Member of Uttar Pradesh Legislative Assembly
- Incumbent
- Assumed office 10 March 2022
- Preceded by: Sheetala Prasad
- Constituency: Sirathu

Personal details
- Born: 1 january 1981 (age 44–45) Kanpur, Uttar Pradesh, India
- Party: Apna Dal (Kamerawadi)
- Spouse: Pankaj Niranjan
- Relations: Anupriya Patel (sister) Ashish Singh (brother-in-law)
- Parents: Sone Lal Patel (father); Krishna Patel (mother);

= Pallavi Patel =

Indian politician

Pallavi Patel is an Indian politician from the state of Uttar Pradesh. She is the leader of Apna Dal (Kamerawadi) party.

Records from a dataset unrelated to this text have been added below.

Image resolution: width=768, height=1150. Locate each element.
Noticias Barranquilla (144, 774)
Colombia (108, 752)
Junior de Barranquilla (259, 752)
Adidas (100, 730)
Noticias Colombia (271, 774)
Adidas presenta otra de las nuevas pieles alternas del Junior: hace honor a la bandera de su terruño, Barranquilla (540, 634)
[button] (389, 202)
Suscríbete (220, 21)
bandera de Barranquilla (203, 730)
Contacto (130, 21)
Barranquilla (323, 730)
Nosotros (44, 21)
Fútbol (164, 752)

She is the daughter of Apna Dal founder Sone Lal Patel and current member of the Uttar Pradesh Legislative Assembly from Sirathu as Samajwadi Party candidate.

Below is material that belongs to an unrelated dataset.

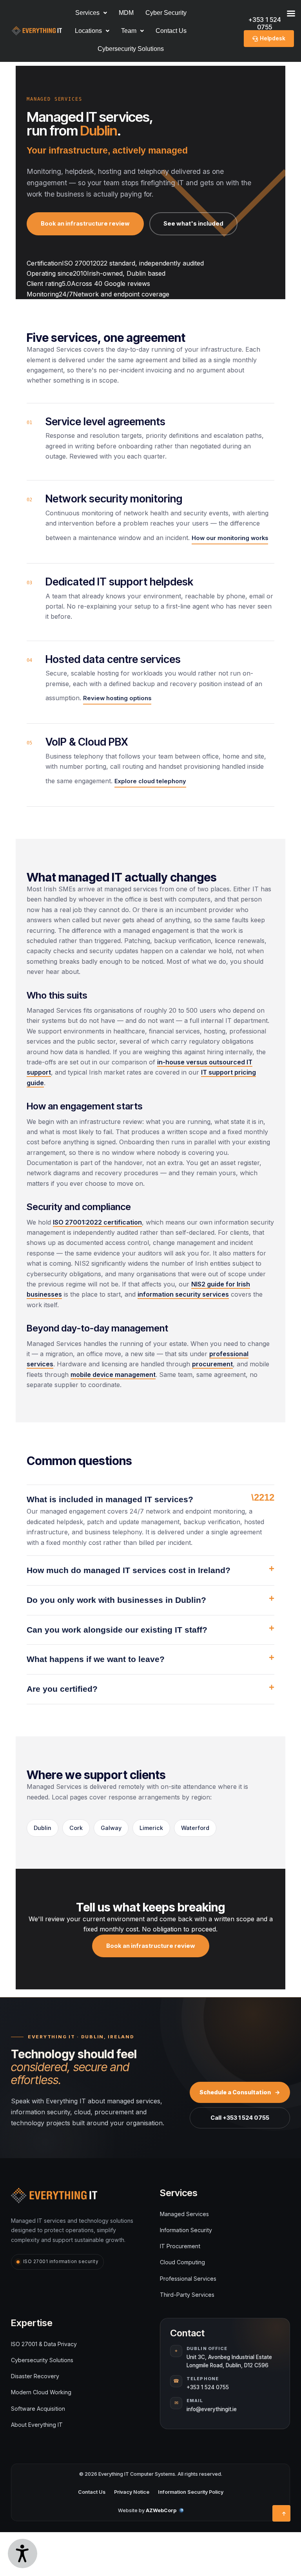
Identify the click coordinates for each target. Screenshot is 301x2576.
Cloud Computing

Pallavi Patel is the sister of Anupriya Patel, a former minister of State for Commerce and Industry of India and president of Apna Dal (Soneylal) political party.

==Political career==
In the 2022 Uttar Pradesh Legislative Assembly election, Apna Dal (Kamerawadi)'s leader, Dr. Pallavi Patel contested on the Samajwadi Party symbol and defeated Deputy Chief Minister Keshav Prasad Maurya by 7,337 votes in Sirathu.